You are viewing a plain text version of this content. The canonical link for it is here.
Posted to commits@hudi.apache.org by GitBox <gi...@apache.org> on 2021/05/21 10:51:13 UTC

[GitHub] [hudi] AirToSupply opened a new issue #2976: [SUPPORT] Column misalignment occurs when reading the COPY_ON_WRITE type of hudi table through Flink

AirToSupply opened a new issue #2976:
URL: https://github.com/apache/hudi/issues/2976


   **To Reproduce**
   
   Steps to reproduce the behavior:
   
   1.Build from source with branch [master], the version is 0.9.0-SNAPSHOT. 
   2.Start a Fink1.12.x streaming job, read data from hudi table to test.
   3.Online observation, the exception caused the flink job to fail
   
   **Expected behavior**
   java.lang.IllegalArgumentException: Unexpected type: ...
   
   A clear and concise description of what you expected to happen.
   
   **Environment Description**
   
   * Hudi version : 0.9.0-SNAPSHOT
   
   * Spark version : None
   
   * Hive version : None
   
   * Hadoop version : 2.9.2
   
   * Storage (HDFS/S3/GCS..) : HDFS
   
   * Running on Docker? (yes/no) : no
   
   
   **Additional context**
   
   The timing of the exception is: when the specified partition column field is not at the end of the sequence of fields written to the hudi table.
   
   For example, if the order of the fields (including partition columns) written in the hudi table is: col1, col2, col3. At this time, if the partition column field is col1, the exception will be generated.
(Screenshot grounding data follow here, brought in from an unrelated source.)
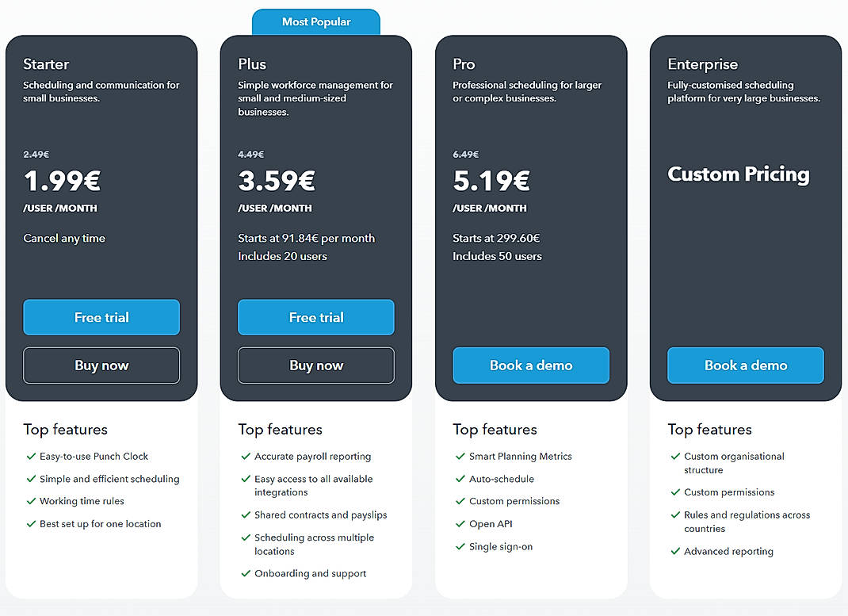Image resolution: width=848 pixels, height=616 pixels.
Task: Click the checkmark beside Easy-to-use Punch Clock
Action: (x=31, y=457)
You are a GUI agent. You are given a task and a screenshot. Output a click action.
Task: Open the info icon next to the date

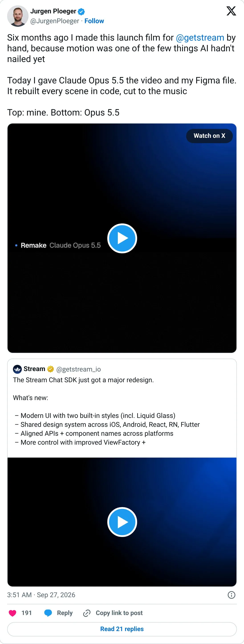coord(232,595)
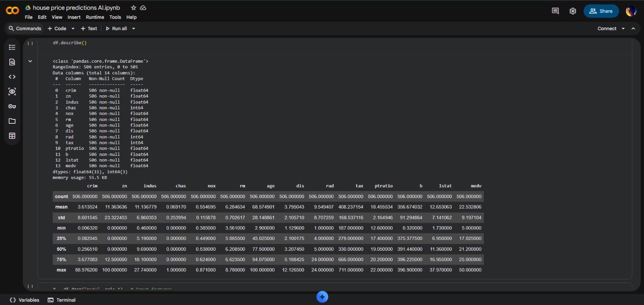644x305 pixels.
Task: Click the Share button
Action: coord(601,11)
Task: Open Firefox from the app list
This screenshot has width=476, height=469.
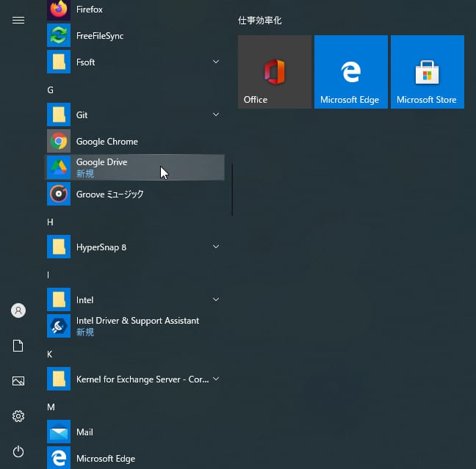Action: 89,10
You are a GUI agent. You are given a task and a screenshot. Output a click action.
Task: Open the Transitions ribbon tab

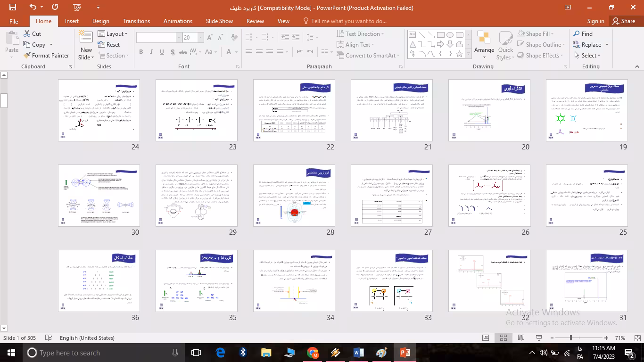[x=136, y=21]
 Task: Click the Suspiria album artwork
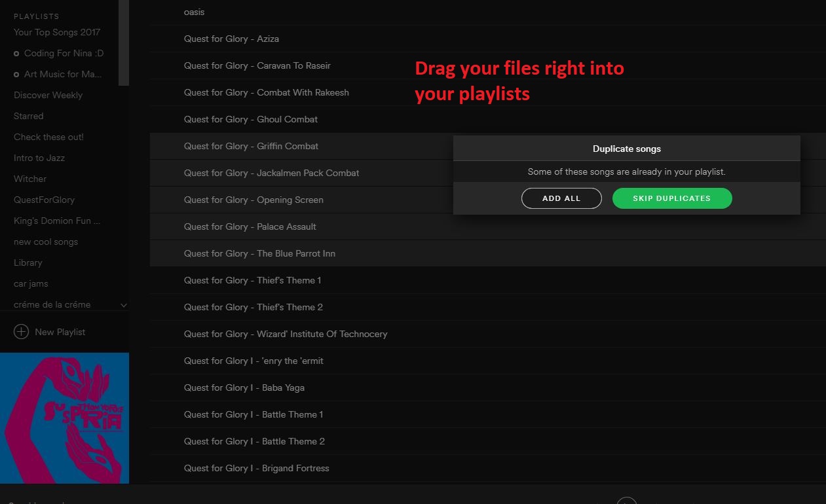[x=64, y=418]
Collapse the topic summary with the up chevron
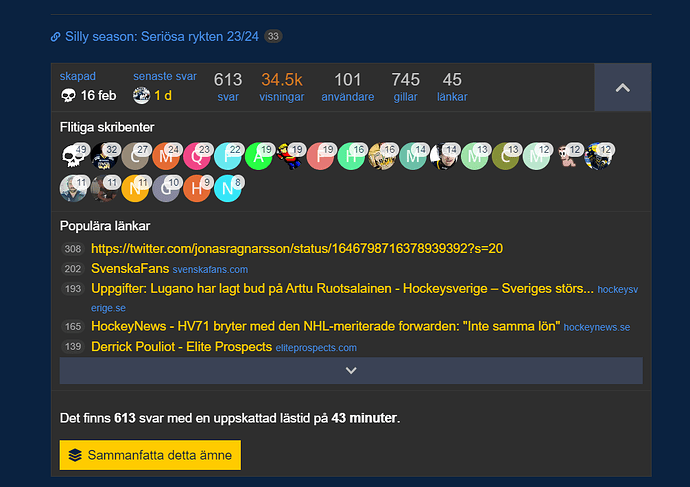This screenshot has height=487, width=690. [622, 88]
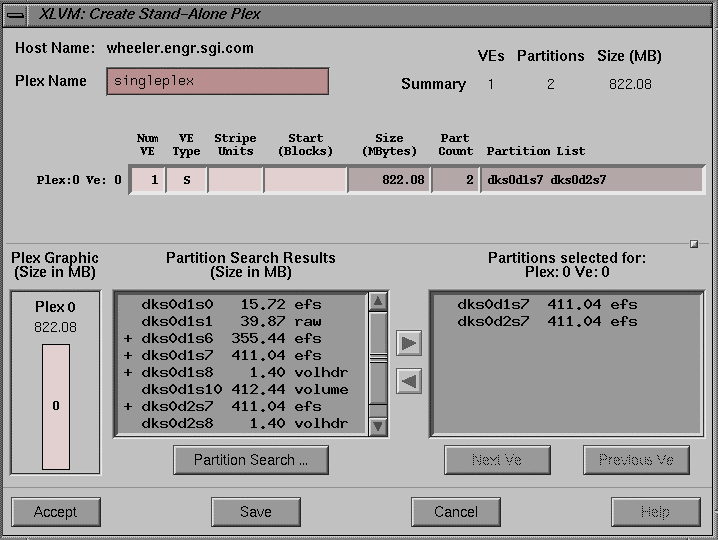
Task: Select dks0d1s7 in the selected partitions list
Action: click(x=546, y=304)
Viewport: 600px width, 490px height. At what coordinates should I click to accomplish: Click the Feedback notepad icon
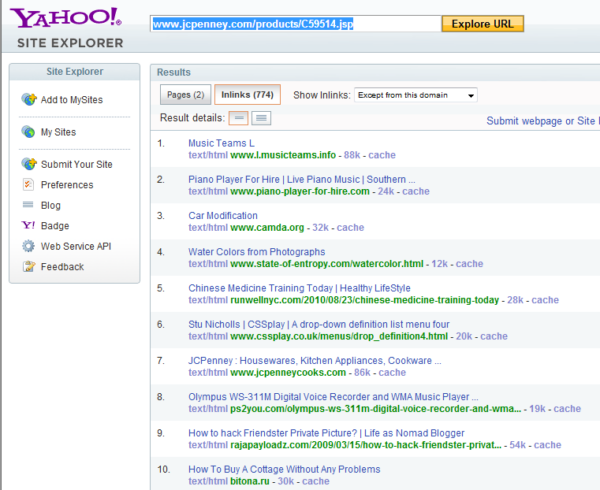(29, 267)
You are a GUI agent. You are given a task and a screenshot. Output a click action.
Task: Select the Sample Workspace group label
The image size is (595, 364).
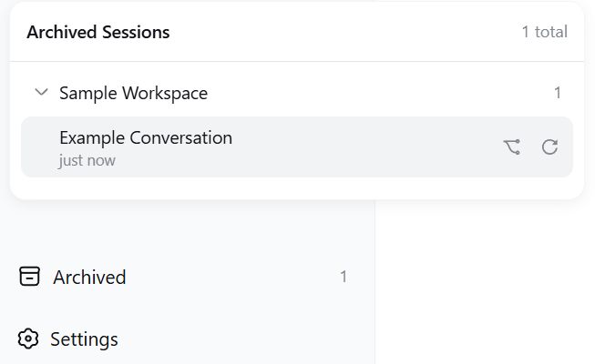(134, 93)
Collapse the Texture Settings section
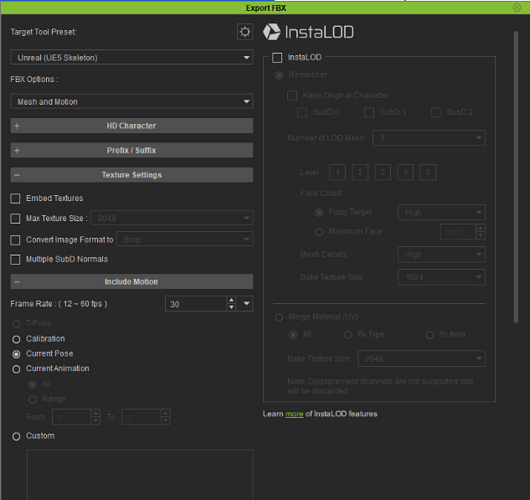Image resolution: width=530 pixels, height=500 pixels. point(131,175)
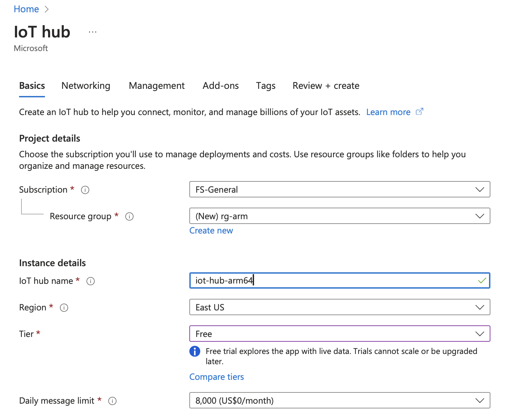Click the Create new resource group link
Viewport: 519px width, 420px height.
[x=211, y=231]
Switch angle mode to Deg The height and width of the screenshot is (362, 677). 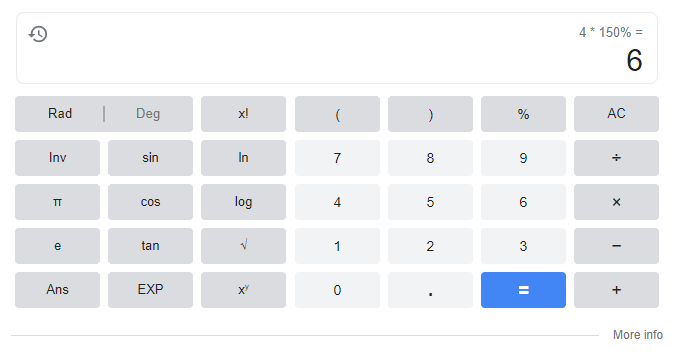(148, 114)
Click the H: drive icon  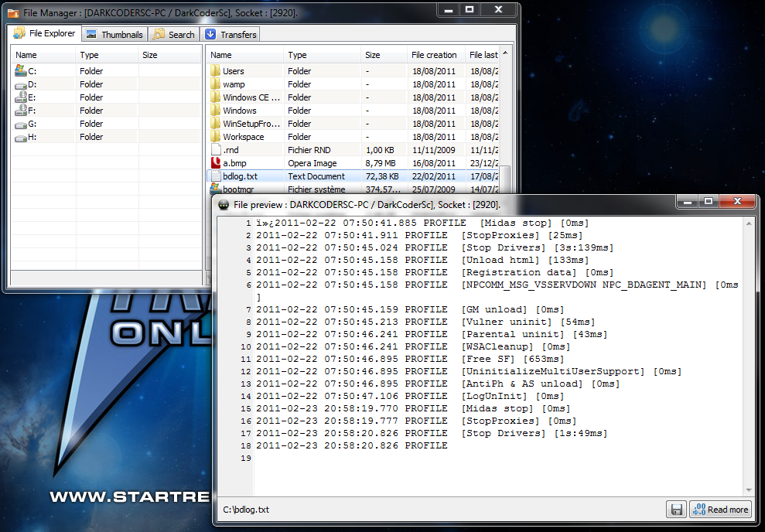click(x=21, y=137)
If the partition column field is col3, it can work normally.
   
   A clear and concise description of the problem.
   
   **Stacktrace**
   
   The exception stack is as follows:
   
   ![BB0B7B65-BC82-40da-ABD9-6550956AAFDD](https://user-images.githubusercontent.com/62897740/119125433-588c0780-ba64-11eb-9bb6-1fad46a2a3b5.png)
   
   The local debugging is as follows:
   
   ![C10E0226-BBAD-4ef3-B3AE-161586449B35](https://user-images.githubusercontent.com/62897740/119125566-82452e80-ba64-11eb-81ab-3576fc4ff97b.png)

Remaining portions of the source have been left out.